Firewall/IDS Evasion

FIREWALL/IDS EVASION AND SPOOFING:
  -f; --mtu <val>: fragment packets (optionally w/given MTU)
  -D <decoy1,decoy2[,ME],...>: Cloak a scan with decoys
  -S <IP_Address>: Spoof source address
  -e <iface>: Use specified interface
  -g/--source-port <portnum>: Use given port number
  --proxies <url1,[url2],...>: Relay connections through HTTP/SOCKS4 proxies
  --data <hex string>: Append a custom payload to sent packets
  --data-string <string>: Append a custom ASCII string to sent packets
  --data-length <num>: Append random data to sent packets
  --ip-options <options>: Send packets with specified ip options
  --ttl <val>: Set IP time-to-live field
  --spoof-mac <mac address/prefix/vendor name>: Spoof your MAC address
  --badsum: Send packets with a bogus TCP/UDP/SCTP checksum

TCP ACK Scan

nmap -Pn -sA -p 445,3389 [IP]

This command performs a TCP ACK scan on ports 445 and 3389, assuming no ping (-Pn) to avoid firewall blockage of ICMP requests.

Filtered in place of closed: If a port scan result shows "filtered" instead of "closed," this indicates that a firewall is likely filtering the traffic. It means that the ACK packet couldn't determine the state of the port because the firewall blocks or drops packets.

Unfiltered: If the result shows "unfiltered," this suggests no firewall in place, and the ACK packet reaches the destination port without interference.

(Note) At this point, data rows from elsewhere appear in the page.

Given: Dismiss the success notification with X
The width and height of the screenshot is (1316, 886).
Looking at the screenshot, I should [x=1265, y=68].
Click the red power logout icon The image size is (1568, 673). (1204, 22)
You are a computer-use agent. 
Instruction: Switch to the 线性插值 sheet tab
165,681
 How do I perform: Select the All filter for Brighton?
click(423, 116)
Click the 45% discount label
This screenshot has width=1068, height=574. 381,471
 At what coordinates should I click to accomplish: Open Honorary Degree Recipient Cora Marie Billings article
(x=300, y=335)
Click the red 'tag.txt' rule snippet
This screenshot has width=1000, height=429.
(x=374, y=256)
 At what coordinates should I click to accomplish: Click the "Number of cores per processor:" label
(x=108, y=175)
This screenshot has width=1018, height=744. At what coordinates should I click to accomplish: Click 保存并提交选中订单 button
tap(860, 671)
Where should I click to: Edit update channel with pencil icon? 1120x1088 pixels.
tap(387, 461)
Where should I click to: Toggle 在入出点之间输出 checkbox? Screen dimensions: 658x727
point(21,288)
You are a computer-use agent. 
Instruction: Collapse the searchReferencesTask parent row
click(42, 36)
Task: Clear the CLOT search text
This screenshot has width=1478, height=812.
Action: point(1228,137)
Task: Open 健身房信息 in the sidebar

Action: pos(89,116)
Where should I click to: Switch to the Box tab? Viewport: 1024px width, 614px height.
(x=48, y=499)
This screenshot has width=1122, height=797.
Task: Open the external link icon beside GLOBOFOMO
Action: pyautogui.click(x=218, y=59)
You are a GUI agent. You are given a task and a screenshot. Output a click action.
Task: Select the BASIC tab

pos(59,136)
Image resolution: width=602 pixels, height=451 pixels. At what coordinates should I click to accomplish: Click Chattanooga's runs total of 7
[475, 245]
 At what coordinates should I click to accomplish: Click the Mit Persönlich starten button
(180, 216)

Firewall/IDS Evasion Techniques

These techniques are used to bypass firewalls or intrusion detection systems by modifying how the scan packets are constructed and sent.

Fragmentation

Nmap can break scan packets into smaller fragments to evade simple firewalls that inspect only the first fragment of a packet. By sending fragmented packets, it can bypass shallow packet inspection mechanisms.

nmap -Pn -sS -sV -F -f [IP]

You can specify the minimum transmission unit (MTU) size for each fragmented packet. Smaller MTU sizes result in more packet fragments, making detection harder.

nmap -Pn -sS -sV -F -f --mtu [SIZE] [IP]

Nmap uses a minimum fragment size of 8 bytes by default.

Decoy Scanning

The decoy option allows the use of multiple spoofed IP addresses to disguise the true source of the Nmap scan. The real scan comes from the attacker's IP, but it appears to come from several decoy IPs, making it harder for the target to identify the true attacker.

nmap -Pn -sS -sV -p445,3389 -f --data-length 200 -D [Decoy-IP] [IP]

This command sends a stealth scan with version detection on ports 445 and 3389. It also sends fragmented packets (-f), with 200 bytes of additional random data to further obfuscate the packet. The scan appears to originate from a decoy IP (-D).

TTL Manipulation

The Time-to-Live (TTL) field can be set manually, controlling how long packets are allowed to travel before being dropped. Setting a custom TTL may help evade firewalls or trick intrusion detection systems into misinterpreting the packet's origin.

nmap -Pn -sS -p 80 --ttl 64 [IP]

Sets the TTL of the packets to 64. This is a common TTL value for packets from Linux/Unix-based systems, which can help mimic legitimate traffic.

Source Port Manipulation

You can change the source port used by Nmap to avoid detection. For example, setting the source port to 80 or 443 (common web service ports) can help evade firewalls or IDSs that whitelist these ports.

nmap -Pn -sS -p445,3389 -g 80 [IP]

This command performs a stealth scan on ports 445 and 3389, but uses port 80 as the source port to mimic regular web traffic.